### TASK GOAL
Give back exactly the first lines of the entries below, through the line with "Viewport: 800px width, 792px height.".
DATA SHOWN Block Start
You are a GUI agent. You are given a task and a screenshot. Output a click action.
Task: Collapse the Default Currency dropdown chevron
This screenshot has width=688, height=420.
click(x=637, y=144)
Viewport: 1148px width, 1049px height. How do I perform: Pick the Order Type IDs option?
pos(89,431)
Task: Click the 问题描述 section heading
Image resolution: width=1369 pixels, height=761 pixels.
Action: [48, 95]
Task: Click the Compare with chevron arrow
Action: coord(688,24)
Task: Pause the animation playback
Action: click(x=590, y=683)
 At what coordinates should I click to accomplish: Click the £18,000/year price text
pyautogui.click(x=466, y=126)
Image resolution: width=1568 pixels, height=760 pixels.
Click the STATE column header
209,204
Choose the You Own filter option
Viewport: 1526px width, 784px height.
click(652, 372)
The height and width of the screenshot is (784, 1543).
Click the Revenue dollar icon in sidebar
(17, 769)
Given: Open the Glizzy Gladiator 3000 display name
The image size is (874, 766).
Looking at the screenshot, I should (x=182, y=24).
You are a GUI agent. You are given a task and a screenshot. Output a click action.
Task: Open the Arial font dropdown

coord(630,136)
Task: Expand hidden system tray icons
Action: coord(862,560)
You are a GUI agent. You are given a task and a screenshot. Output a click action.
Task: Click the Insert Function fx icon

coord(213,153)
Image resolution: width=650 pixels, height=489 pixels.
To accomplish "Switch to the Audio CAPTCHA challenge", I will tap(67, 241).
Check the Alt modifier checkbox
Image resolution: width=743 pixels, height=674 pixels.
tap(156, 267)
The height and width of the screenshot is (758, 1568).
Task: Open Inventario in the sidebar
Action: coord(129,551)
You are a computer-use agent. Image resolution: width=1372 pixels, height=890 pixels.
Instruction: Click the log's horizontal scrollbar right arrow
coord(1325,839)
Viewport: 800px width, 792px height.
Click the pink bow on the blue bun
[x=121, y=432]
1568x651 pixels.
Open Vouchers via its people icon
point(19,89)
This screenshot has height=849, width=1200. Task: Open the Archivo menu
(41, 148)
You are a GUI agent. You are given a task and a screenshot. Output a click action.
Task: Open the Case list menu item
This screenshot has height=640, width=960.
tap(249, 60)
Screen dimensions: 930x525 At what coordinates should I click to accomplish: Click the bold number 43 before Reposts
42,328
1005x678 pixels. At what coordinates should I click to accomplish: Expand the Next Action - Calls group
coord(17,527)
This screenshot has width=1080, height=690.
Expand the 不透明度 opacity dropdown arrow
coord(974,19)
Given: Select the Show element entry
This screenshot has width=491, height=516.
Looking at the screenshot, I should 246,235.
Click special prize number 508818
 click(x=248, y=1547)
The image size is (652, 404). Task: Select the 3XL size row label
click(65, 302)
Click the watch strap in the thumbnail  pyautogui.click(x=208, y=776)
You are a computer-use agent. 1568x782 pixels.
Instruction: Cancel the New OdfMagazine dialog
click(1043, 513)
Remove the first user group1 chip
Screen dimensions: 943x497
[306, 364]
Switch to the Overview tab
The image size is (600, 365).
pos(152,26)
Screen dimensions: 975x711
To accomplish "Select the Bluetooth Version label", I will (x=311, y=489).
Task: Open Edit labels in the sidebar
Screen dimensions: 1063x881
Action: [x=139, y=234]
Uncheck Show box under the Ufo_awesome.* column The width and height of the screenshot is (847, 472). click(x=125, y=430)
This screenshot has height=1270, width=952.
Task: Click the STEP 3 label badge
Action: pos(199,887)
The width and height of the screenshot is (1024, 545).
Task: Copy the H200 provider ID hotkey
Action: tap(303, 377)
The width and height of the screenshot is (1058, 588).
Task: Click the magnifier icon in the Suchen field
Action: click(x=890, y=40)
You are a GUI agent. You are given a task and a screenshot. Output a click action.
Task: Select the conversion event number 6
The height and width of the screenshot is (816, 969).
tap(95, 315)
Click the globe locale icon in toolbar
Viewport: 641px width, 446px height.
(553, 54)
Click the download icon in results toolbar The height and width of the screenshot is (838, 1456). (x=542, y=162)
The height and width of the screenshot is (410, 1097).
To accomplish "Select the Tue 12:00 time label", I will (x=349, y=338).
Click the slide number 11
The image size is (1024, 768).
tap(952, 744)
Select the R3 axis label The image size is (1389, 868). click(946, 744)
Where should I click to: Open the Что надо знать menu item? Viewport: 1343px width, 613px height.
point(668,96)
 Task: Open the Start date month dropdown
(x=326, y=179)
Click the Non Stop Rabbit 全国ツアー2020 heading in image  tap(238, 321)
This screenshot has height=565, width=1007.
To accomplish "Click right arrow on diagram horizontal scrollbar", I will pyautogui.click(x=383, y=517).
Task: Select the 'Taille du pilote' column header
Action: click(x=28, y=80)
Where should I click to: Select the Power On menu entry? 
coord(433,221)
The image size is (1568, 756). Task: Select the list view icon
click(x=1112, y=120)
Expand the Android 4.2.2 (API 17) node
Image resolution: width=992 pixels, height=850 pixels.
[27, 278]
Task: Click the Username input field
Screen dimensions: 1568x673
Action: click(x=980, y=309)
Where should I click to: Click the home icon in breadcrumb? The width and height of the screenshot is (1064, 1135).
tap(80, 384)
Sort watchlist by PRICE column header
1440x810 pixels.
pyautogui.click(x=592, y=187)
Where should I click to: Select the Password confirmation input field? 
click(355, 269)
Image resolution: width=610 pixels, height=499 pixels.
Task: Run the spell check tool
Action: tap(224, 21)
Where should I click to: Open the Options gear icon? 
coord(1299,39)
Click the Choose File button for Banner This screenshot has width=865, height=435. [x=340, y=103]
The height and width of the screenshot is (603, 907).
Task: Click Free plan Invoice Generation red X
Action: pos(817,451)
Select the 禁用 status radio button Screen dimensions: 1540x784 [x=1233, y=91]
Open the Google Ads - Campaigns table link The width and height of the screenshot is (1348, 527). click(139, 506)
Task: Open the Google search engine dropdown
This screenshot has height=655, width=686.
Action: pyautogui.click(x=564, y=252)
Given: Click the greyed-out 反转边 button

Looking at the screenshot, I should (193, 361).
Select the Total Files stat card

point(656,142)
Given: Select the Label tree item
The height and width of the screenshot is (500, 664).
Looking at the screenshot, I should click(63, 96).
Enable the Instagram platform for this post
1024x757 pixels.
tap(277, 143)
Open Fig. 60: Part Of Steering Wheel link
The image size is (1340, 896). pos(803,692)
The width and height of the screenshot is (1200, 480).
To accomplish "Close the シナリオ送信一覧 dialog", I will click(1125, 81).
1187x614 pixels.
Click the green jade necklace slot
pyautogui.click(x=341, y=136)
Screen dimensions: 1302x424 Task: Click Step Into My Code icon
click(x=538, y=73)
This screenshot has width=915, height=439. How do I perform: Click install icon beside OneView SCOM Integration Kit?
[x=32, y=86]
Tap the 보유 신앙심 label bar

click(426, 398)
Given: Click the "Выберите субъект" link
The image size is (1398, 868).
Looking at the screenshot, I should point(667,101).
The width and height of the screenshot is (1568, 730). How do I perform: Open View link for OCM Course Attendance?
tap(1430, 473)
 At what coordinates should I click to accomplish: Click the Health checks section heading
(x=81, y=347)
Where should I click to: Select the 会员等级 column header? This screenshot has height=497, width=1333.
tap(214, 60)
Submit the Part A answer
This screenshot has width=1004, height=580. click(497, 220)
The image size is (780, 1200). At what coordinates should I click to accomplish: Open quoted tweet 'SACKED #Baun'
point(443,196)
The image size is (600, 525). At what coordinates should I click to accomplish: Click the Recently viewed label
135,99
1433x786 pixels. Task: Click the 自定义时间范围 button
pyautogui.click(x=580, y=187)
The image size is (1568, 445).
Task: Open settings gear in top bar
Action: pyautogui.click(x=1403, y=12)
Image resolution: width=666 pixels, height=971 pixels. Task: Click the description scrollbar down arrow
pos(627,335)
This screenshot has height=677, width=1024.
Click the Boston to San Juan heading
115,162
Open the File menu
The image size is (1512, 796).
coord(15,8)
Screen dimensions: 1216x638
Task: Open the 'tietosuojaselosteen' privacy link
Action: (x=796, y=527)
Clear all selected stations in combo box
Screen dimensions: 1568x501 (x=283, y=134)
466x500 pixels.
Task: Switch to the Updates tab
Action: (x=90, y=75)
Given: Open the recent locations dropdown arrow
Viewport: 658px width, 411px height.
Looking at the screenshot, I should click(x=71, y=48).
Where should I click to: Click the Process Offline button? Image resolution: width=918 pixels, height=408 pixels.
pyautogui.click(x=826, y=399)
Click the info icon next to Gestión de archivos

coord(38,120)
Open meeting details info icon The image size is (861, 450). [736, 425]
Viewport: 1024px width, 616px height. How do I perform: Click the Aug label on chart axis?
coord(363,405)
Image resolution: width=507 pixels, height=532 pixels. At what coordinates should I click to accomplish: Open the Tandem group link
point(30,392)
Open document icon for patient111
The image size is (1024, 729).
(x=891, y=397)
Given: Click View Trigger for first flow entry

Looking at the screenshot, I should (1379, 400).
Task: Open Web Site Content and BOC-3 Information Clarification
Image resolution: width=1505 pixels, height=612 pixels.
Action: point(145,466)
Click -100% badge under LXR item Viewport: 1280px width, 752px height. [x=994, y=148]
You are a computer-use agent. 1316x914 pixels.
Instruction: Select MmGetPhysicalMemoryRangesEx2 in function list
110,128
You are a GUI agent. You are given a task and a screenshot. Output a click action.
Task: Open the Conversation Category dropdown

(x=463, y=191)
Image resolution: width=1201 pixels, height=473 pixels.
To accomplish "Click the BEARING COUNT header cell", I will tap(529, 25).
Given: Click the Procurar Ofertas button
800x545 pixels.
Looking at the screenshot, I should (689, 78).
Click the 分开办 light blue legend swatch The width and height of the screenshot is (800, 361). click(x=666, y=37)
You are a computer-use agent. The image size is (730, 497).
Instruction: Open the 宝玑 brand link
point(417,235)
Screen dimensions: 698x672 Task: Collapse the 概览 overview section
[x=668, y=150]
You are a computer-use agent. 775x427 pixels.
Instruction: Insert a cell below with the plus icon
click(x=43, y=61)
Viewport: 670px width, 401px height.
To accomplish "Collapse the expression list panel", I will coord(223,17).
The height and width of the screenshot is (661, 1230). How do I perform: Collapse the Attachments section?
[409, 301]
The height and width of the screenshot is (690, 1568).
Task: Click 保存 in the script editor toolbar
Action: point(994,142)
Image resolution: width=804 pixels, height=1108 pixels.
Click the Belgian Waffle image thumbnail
DATA SHOWN Block End
### OUTPUT FOR THIS TASK
You are a GUI agent. You are given a task and a screenshot. Output a click action.
Task: Collapse the Default Currency dropdown chevron
This screenshot has width=688, height=420.
click(x=637, y=144)
Viewport: 1148px width, 1049px height. How do I perform: Pick the Order Type IDs option?
pos(89,431)
Task: Click the 问题描述 section heading
Image resolution: width=1369 pixels, height=761 pixels.
Action: [48, 95]
Task: Click the Compare with chevron arrow
Action: coord(688,24)
Task: Pause the animation playback
Action: click(x=590, y=683)
 At what coordinates should I click to accomplish: Click the £18,000/year price text
pyautogui.click(x=466, y=126)
Image resolution: width=1568 pixels, height=760 pixels.
Click the STATE column header
209,204
Choose the You Own filter option
Viewport: 1526px width, 784px height.
click(652, 372)
The height and width of the screenshot is (784, 1543).
Click the Revenue dollar icon in sidebar
(17, 769)
Given: Open the Glizzy Gladiator 3000 display name
The image size is (874, 766).
Looking at the screenshot, I should (x=182, y=24).
You are a GUI agent. You are given a task and a screenshot. Output a click action.
Task: Open the Arial font dropdown

coord(630,136)
Task: Expand hidden system tray icons
Action: coord(862,560)
You are a GUI agent. You are given a task and a screenshot. Output a click action.
Task: Click the Insert Function fx icon

coord(213,153)
Image resolution: width=650 pixels, height=489 pixels.
To accomplish "Switch to the Audio CAPTCHA challenge", I will tap(67, 241).
Check the Alt modifier checkbox
Image resolution: width=743 pixels, height=674 pixels.
tap(156, 267)
The height and width of the screenshot is (758, 1568).
Task: Open Inventario in the sidebar
Action: coord(129,551)
You are a computer-use agent. Image resolution: width=1372 pixels, height=890 pixels.
Instruction: Click the log's horizontal scrollbar right arrow
coord(1325,839)
Viewport: 800px width, 792px height.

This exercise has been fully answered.